Engineers in the defense and aerospace industries are complaining that the testing suppliers are using to verify their lead-free components will be free of tin whiskers is inadequate. They also claim that recent testing conducted by the IPC - or the Association Connecting Electronics Industries - is insufficient to prove a tin/silver/copper alloy will mitigate whisker growth.

Engineers point out that the tin lead blend that has been used over the past few decades was proven over time and that lead-free variations will need many years of testing before companies can realistically claim their products will be free of whisker growth. "In plain English, we do not know what is necessary to slow or stop whisker growth. Therefore the testing to date is inadequate," says a Lockheed Martin engineer who spoke on the condition of anonymity. "Some NASA documents show that whisker growth can occur up to 20 years after the soldering or plating process was performed."

The engineer believes there are far too many unknowns that remain regarding tin alloy and its ability to restrain whisker growth. "We don't know what impurity proportion is the minimum to inhibit tin whisker growth," says the Lockheed Martin engineer. "Will the new alloy formulation have stress-cracking problems that are yet unforeseen? Will there be other problems such as silver leaching or electro-magnetizing?"

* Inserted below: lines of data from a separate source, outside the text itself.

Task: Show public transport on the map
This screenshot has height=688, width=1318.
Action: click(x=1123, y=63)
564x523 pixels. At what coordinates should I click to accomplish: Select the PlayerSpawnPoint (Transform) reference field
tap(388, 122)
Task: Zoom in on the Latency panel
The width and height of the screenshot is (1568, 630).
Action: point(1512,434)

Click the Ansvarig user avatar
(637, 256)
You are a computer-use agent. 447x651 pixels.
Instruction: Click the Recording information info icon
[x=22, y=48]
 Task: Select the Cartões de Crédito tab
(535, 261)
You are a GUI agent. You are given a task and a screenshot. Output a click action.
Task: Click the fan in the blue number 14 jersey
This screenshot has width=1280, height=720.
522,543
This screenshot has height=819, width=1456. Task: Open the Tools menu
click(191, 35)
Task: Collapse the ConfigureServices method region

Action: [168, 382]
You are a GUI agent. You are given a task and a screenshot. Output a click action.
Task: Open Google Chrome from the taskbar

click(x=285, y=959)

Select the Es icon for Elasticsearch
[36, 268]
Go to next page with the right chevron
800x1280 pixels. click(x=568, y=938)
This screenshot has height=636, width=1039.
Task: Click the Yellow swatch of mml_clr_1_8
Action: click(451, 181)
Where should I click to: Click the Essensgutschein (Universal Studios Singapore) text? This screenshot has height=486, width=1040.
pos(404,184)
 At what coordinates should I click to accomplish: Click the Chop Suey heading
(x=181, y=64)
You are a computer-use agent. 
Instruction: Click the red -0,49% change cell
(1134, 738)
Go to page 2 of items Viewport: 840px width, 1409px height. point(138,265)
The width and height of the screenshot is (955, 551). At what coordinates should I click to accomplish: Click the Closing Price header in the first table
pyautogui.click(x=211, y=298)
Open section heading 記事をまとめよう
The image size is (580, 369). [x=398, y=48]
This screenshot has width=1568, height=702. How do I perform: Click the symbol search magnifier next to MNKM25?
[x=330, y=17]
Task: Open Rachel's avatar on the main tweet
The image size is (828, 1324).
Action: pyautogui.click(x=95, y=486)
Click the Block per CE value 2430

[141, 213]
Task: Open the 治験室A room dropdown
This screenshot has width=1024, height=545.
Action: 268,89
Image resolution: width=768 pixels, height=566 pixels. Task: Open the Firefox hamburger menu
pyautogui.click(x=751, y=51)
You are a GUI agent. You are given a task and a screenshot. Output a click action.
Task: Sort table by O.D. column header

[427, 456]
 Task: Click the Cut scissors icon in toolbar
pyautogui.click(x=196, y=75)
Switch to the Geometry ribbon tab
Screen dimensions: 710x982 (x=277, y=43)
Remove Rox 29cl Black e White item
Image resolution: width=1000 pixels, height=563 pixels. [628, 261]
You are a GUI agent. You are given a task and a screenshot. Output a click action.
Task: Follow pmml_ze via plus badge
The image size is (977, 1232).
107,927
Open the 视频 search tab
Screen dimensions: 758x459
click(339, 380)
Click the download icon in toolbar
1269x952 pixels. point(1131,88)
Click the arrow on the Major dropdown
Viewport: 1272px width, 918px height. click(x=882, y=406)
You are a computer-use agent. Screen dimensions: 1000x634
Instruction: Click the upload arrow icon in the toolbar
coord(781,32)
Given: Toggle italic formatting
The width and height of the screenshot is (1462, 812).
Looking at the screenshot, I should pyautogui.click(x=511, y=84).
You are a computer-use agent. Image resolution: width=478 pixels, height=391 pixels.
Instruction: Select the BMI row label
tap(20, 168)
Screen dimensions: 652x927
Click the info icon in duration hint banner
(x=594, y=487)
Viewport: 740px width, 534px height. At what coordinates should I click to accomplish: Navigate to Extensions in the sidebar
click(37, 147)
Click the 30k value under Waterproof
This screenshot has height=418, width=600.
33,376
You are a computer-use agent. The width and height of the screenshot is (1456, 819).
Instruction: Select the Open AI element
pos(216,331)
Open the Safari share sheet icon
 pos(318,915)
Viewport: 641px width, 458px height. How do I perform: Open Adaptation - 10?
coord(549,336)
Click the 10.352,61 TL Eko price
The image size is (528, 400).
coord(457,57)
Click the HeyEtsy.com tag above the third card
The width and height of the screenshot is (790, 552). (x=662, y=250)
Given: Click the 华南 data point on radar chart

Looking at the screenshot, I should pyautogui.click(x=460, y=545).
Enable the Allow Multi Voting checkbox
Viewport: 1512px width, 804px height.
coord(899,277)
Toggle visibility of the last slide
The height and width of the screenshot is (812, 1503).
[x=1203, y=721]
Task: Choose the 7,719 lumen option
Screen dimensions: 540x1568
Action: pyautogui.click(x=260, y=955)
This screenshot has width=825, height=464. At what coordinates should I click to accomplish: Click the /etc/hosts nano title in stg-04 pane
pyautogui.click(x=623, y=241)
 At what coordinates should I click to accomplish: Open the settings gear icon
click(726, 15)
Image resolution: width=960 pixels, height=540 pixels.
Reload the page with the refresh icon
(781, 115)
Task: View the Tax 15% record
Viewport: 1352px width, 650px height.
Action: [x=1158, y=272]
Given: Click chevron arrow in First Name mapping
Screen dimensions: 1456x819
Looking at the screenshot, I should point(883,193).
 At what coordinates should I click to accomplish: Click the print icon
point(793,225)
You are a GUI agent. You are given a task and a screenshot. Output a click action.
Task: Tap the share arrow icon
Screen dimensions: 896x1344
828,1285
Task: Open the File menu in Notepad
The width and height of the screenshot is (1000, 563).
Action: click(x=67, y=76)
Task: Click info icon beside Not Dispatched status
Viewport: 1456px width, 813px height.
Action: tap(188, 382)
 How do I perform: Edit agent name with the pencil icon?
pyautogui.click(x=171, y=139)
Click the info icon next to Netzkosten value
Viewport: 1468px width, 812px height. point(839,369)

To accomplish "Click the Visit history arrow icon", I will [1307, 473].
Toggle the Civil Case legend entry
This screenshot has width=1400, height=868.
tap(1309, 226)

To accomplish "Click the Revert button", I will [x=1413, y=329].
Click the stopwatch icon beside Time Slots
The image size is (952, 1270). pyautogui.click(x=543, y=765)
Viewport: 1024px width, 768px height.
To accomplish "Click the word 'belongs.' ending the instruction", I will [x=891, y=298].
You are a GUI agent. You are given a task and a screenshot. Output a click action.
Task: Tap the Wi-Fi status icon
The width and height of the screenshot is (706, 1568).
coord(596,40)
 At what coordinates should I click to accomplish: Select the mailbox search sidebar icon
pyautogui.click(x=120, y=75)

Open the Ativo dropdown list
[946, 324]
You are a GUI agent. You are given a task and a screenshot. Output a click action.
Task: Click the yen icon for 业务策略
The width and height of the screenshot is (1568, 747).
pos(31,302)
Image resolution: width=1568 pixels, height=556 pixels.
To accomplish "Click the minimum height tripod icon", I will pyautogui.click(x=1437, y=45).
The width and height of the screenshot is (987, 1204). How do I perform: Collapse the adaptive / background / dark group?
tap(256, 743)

The engineer also questions whether the IPC tests were thorough enough to prove tin alloys inhibit whisker growth beyond laboratory testing conditions. "How do we relate these accelerated tests to real-world application conditions? Are the physics co-relatable? Will the tests themselves break off whiskers before they have a chance to grow to their maximum length?"

The engineer also notes that minimum thickness guidelines are needed for tin alloys. "Whiskers will grow through thin conformal coats, and nobody knows what the effective thickness is for retarding or inhibiting whisker growth." He explains that the appropriate minimum thickness of the coating varies from coating material to coating material, suggesting that new thickness specification will need to be identified for an alternative to coating to the traditional tin/lead.

His skepticism about the effectiveness of tin alloys is prompted by experience with speedy solutions that later proved inadequate. "I'm an engineer, and I have seen too many quick fixes that failed at a later date," says the engineer. "So I'm skeptical that the problem has been solved. It would be great if [tin with silver and copper] worked, but the question remains: Why does it work?"

He points to alternative solutions that are being floated by engineers, such as using a hard layer of epoxy or enamel to stop whisker growth where traditional conformal coats won't. "The epoxies and enamels are hard enough that whiskers cannot penetrate them. The drawback to epoxies and enamels, however, is that during space usage, they may outgas."

Defense and aerospace industry engineers have voiced their concerns about tin whisker growth in lead-free components since the RoHS directive was first announced. So far, none of the lead-free alternatives have quieted their skepticism. Many believe the environmental concerns behind the RoHS legislation are misguided, arguing that system failure due to tin whiskers is a greater danger than the small amount of lead that makes its way into the environment.